▶ _Data records_
▶

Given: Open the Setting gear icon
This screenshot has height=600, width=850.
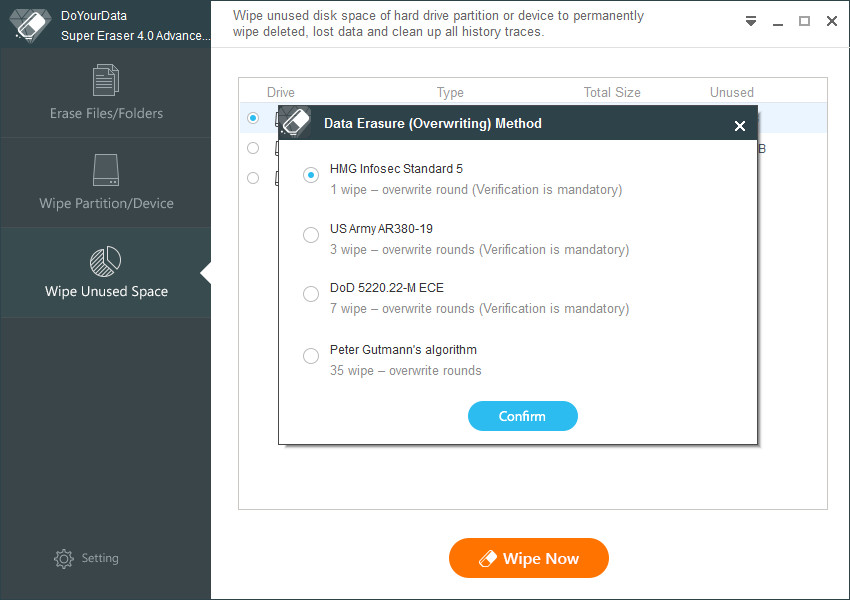Looking at the screenshot, I should click(63, 558).
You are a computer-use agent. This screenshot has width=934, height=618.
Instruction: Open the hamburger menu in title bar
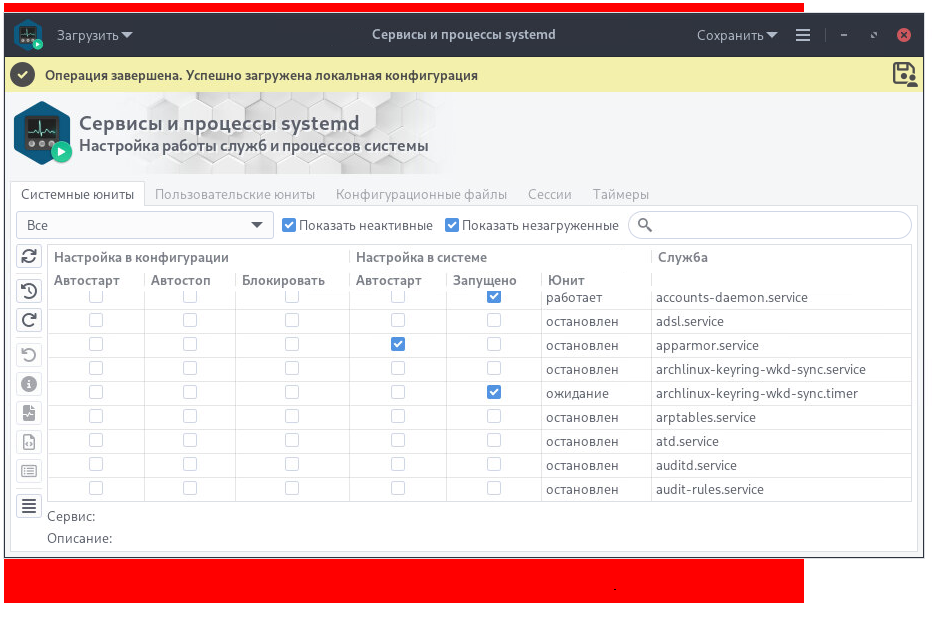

◀

▶ _Task description_
An exact repetition of the listing is needed, with the pictures dropped.

▶ _Your solution_
Given: Open the Setting gear icon
This screenshot has height=600, width=850.
Looking at the screenshot, I should click(63, 558).
You are a computer-use agent. This screenshot has width=934, height=618.
Instruction: Open the hamburger menu in title bar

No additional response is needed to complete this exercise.